Christian Origins in Ephesus and Asia Minor was written primarily for students, pastors and laypersons, said Fairchild. However, the book includes many sidebars that offer scholars and students more detailed historical and archaeological information not included in the main text.
The book also describes the growth of churches in Colossae, Hierapolis, Laodicea, Philadelphia, Sardis, Thyatira, Pergamon, Smyrna, Miletus, Aphrodisias, Metropolis, Nysa, Magnesia, Tralles, Alexandrian Troas, Assos, Nicomedia and Nicaea.

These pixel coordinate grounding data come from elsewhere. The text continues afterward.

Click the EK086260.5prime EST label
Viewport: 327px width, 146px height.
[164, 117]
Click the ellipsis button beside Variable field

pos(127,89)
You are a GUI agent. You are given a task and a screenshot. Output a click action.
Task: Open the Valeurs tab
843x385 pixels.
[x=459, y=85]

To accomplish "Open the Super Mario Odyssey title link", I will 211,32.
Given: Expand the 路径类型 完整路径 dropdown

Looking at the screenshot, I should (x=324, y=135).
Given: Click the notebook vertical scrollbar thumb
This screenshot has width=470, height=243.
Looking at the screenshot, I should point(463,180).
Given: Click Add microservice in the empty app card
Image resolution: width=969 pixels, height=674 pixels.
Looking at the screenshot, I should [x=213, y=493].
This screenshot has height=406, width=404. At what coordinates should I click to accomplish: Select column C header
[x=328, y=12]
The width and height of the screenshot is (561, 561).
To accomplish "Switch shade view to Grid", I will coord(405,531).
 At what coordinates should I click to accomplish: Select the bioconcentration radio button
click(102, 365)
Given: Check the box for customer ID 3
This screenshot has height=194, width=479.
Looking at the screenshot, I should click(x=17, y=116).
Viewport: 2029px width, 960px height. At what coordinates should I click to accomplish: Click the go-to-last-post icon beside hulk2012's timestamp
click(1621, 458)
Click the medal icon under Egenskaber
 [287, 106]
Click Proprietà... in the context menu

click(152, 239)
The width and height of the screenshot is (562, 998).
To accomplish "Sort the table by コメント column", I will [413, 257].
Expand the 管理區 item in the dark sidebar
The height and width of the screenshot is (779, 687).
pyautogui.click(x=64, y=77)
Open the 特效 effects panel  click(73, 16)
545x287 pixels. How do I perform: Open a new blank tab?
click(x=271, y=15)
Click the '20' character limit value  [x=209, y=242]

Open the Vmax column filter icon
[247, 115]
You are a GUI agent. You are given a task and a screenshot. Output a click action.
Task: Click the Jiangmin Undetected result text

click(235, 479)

Christian Origins in Ephesus and Asia Minor was published by Arkeoloji ve Sanat (“Archaeology and Art”), a large publisher in Istanbul that specializes in archaeological publications. It was released in Turkey a few weeks ago and is now available in the United States via Amazon.com.
Fairchild worked on the publication during a sabbatical where he spent a total of six months traveling extensively throughout Turkey.
During that time, Fairchild had speaking engagements at the Ephesus Meeting in ancient Ephesus, presented a paper at the Mersin Archaeological Association and was invited to the Lebanese Embassy in Ankara.
“At the embassy, I met the ambassador from Lebanon, had lunch with him and spent the afternoon explaining my research,” Fairchild said. “I also led a 10-day tour of Biblical sites in Turkey for a group of 44 professors. In March, I was contacted by a film production company in Ankara and after 10 weeks of planning, we flew to the region of ancient Cilicia (Paul’s home province) and spent five days filming a documentary featuring several of my discoveries and my research in Cilicia.”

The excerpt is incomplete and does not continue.